EXERCISE OBJECTIVE
Convert the lines of the records from the line with "Task: Click the Claude Code card title" up to and including the line with "1080x491 pixels." into a Markdown table with columns Num and Content, giving each line's number and the line itself and leaving out blank lines.

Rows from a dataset
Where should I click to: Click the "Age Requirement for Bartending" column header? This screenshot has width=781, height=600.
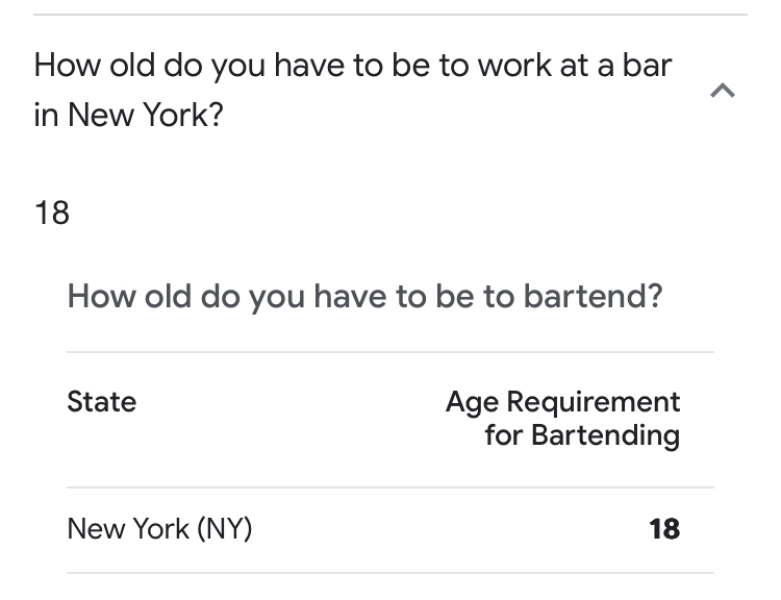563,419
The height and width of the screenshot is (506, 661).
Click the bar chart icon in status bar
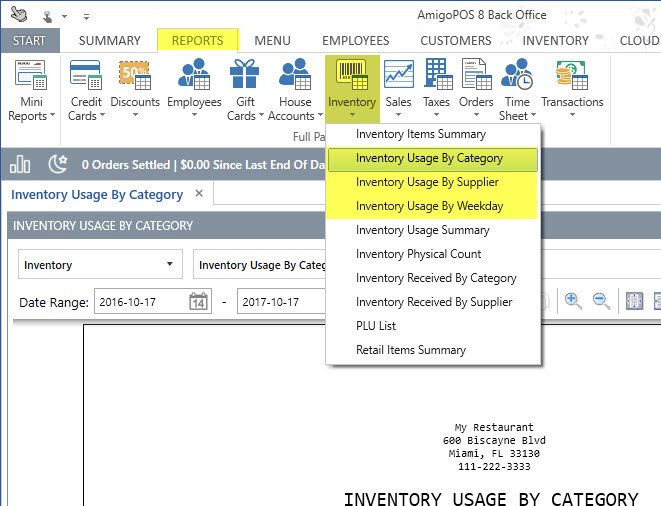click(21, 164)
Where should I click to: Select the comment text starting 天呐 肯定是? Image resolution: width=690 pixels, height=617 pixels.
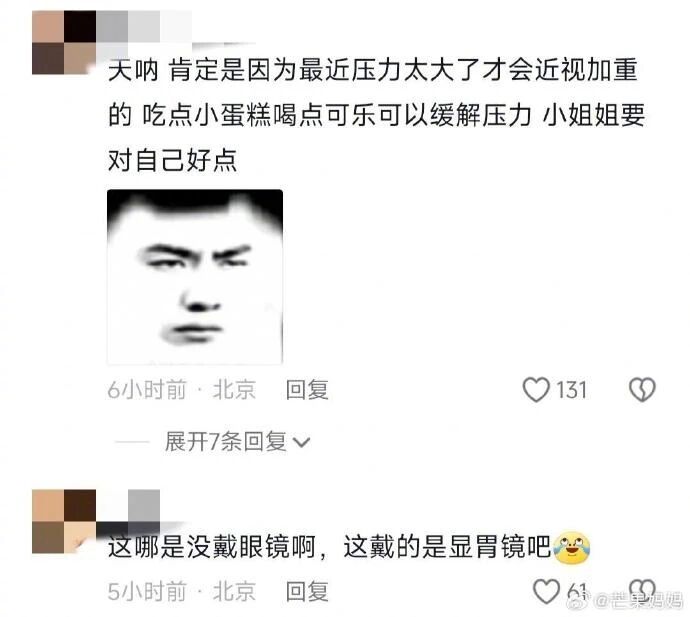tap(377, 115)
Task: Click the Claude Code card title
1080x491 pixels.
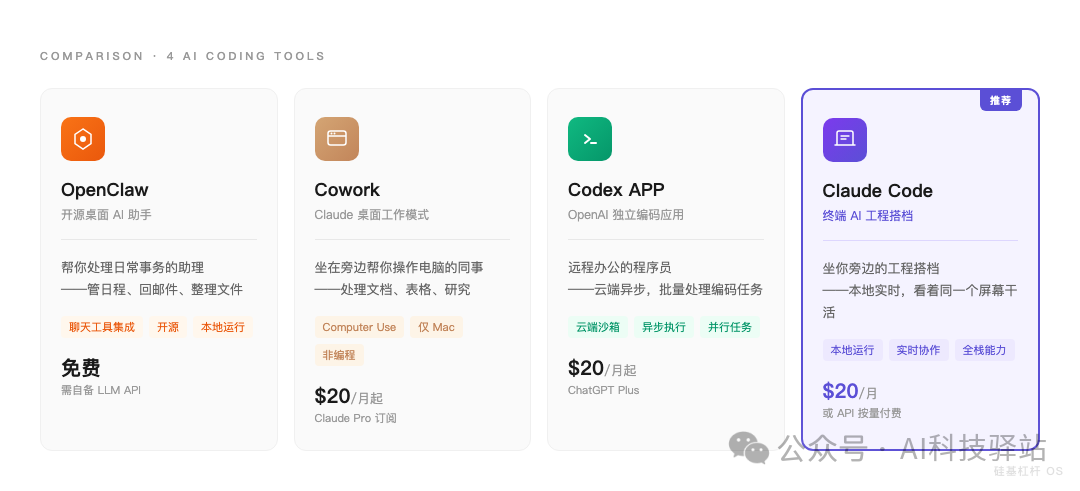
...
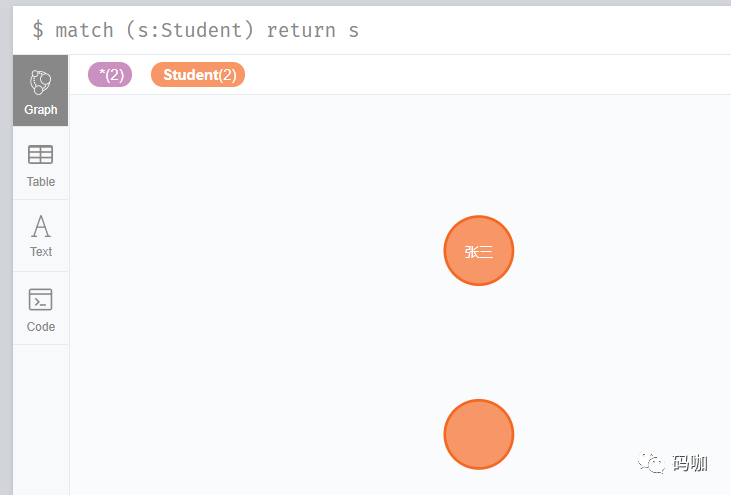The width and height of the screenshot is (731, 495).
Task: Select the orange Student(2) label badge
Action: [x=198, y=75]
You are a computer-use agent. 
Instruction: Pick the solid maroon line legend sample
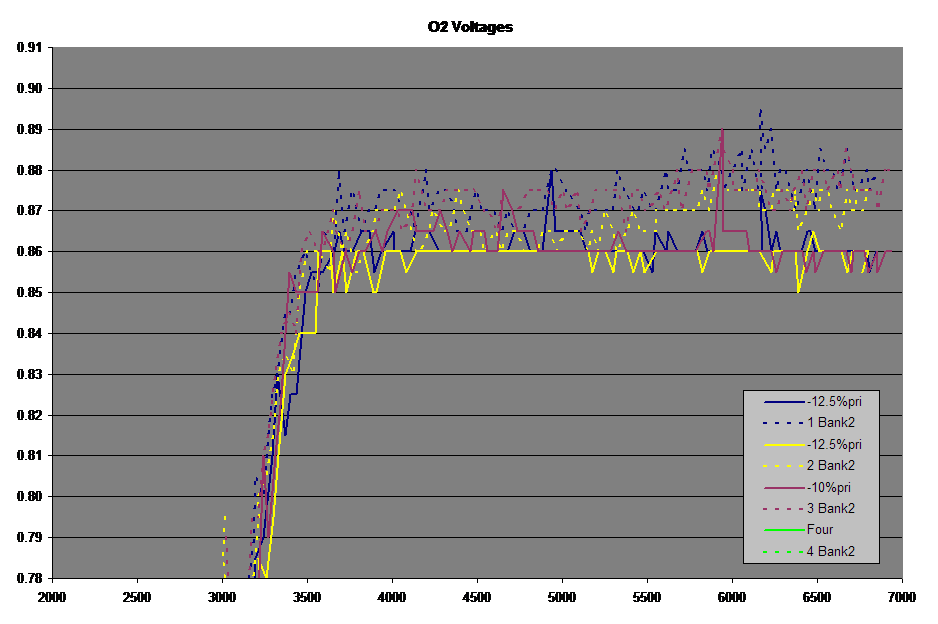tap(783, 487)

RESULT OF THIS EXERCISE
| Num | Content |
|---|---|
| 1 | Task: Click the Claude Code card title |
| 2 | 1080x491 pixels. |